2024.12.27 ON AIR

Thank You For Loving The Blues…2024

今年を振り返りながら・・・

ON AIR LIST
1.Anna Lee Blues/Robert Nighthawk
2.Cummins Prison Farm/Calvin Leavy
3.Bright Lights, Big City/Jimmy Reed
4.Mean Old World/T.Bone Walker

今年最後のON AIR。
辛いこととか嫌なこととか悲しいことの多い今年でした。戦争や紛争が今も続いていることや世界的な気候の変動と災害、日本やアメリカの選挙で垣間見られる利権や癒着そして権力への執着など人間の嫌な面を見ることが多かったような気がします。楽しかったのは大谷くんの活躍。ぼくの好きな大相撲でも大の里 や豊昇龍などが闘志あふれる取り組みを見せてくれたり、そしていよいよラグビーの季節がやってきました。ぼくもジャパンラグビーのリーグ戦を観戦にいくのですが楽しみにしています。
振り返ると今年は年が明けてすぐに能登半島の地震があり、なんか嫌な年の幕開けやなぁと思っていたところに1/28に小出斉くんが急逝した知らせがきました。少し体調を崩していると聞いていたのですが、ショックでした。ブルーズ・プレイヤー、そしてブルーズに関するライターとして長く活躍してきた小出くんですがぼくより7才年下でかってはぼくのブルー・ヘヴンというバンドで同じ釜のメシを食べた仲間です。その小出くんがバンドに参加してくれた頃、彼がよく歌ってたのがロバート・ナイトホークやジミー・ロジャースなどのダウンホーム・ブルーズでその辺のブルーズの面白さを最初に教えてくれたのは小出くんでした。
彼がよく歌っていた曲を。

1.Anna Lee Blues/Robert Nighthawk

小出くんが亡くなってブルーズ関係者が気落ちしているところに今度は5/30に日暮泰文さんが亡くなられました。この番組でも日暮さんの追悼番組をさせていただきました。日本のブルーズ・シーンを先頭に立って70年代から引率されてきた日暮さんの逝去は一つの時代が終わった感じさえします。
先々週ON AIRしたB.B.キングのコンピレーション・アルバムを手がけられたように日暮さんは最後まで精力的に自分のやるべき仕事をされた感じがします。ここ数年、執筆者としてもいろんなブルーズ関係の本を出版されて、どこか自分にとってブルーズとはなんだったのかという答えを探しているような感じがしていました。ぼくにとって日暮さんの思い出のブルーズは彼が立ち上げたP-Vineレコードが最初にリリースしたカルヴィン・リーヴィのこの衝撃的なブルーズです。

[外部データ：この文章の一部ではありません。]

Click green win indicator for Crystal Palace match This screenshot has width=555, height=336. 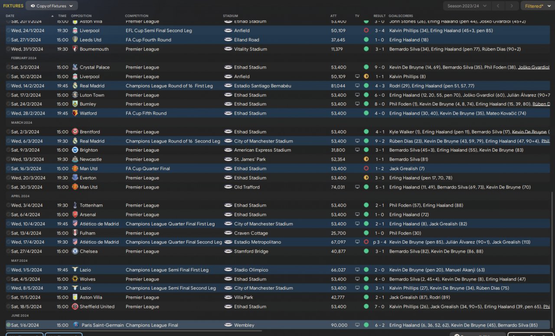[x=366, y=67]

2.Cummins Prison Farm/Calvin Leavy

日暮さんと小出くんという日本のブルーズにとってはとても大切な二人がいなくなったのは計り知れない痛手です。これからも二人が書かれた本を何度も開いて読むことになると思います。改めてお二人のご冥福をお祈り致します。

今年もたくさんツアーをやり各地のライヴハウス、イベンターの皆さん、そして何より来てくださった皆さんに感謝します。ありがとうございました。特に9月から10月はツアー・ラッシュで10日間連続ツアーが二回あって、ツアーが終わってもしばらく身体が痛い状態が続きました。そういう長いツアーをやるのもあとどのくらいかなという年齢になってきました。僕は喉が強いので10日間くらい歌っても平気なんですが、身体は疲れが取れないままなのでキツくなってきました。まあ、あと少しツアー回れるうちに聞きにきてください。
それでツアーから車で戻ってきて夜中に東京の明かりが見えると別に東京に愛着はないのですが、やはり「ああ、やっと帰ってきた」と思います。次のブルーズは都会に憧れて出ていく彼女に歌った歌ですが、東京の明かりをみると時々この歌を思い出します。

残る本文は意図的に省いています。